Institute of Psychiatry, King's College London, London, UK.
Neuroimage. 2011 May 15;56(2):809-13. doi: 10.1016/j.neuroimage.2010.05.023. Epub 2010 May 17.
There is rapidly accumulating evidence that the application of machine learning classification to neuroimaging measurements may be valuable for the development of diagnostic and prognostic prediction tools in psychiatry. However, current methods do not produce a measure of the reliability of the predictions. Knowing the risk of the error associated with a given prediction is essential for the development of neuroimaging-based clinical tools. We propose a general probabilistic classification method to produce measures of confidence for magnetic resonance imaging (MRI) data. We describe the application of transductive conformal predictor (TCP) to MRI images. TCP generates the most likely prediction and a valid measure of confidence, as well as the set of all possible predictions for a given confidence level. We present the theoretical motivation for TCP, and we have applied TCP to structural and functional MRI data in patients and healthy controls to investigate diagnostic and prognostic prediction in depression.
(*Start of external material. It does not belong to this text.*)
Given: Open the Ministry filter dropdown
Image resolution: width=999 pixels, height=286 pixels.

We verify that TCP predictions are as accurate as those obtained with more standard machine learning methods, such as support vector machine, while providing the additional benefit of a valid measure of confidence for each prediction.
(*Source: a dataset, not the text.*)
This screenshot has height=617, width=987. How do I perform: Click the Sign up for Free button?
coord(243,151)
越来越多的证据表明,将机器学习分类应用于神经影像学测量可能有助于开发精神病学的诊断和预后预测工具。然而,目前的方法并没有产生预测可靠性的度量。了解与特定预测相关的错误风险对于开发基于神经影像学的临床工具至关重要。我们提出了一种通用的概率分类方法,为磁共振成像(MRI)数据生成置信度度量。我们描述了将转导一致性预测器(TCP)应用于 MRI 图像。TCP 生成最有可能的预测和有效的置信度度量,以及给定置信水平的所有可能预测的集合。我们介绍了 TCP 的理论基础,并将 TCP 应用于患者和健康对照者的结构和功能 MRI 数据,以研究抑郁症的诊断和预后预测。我们验证了 TCP 的预测与支持向量机等更标准的机器学习方法一样准确,同时为每个预测提供了有效的置信度度量。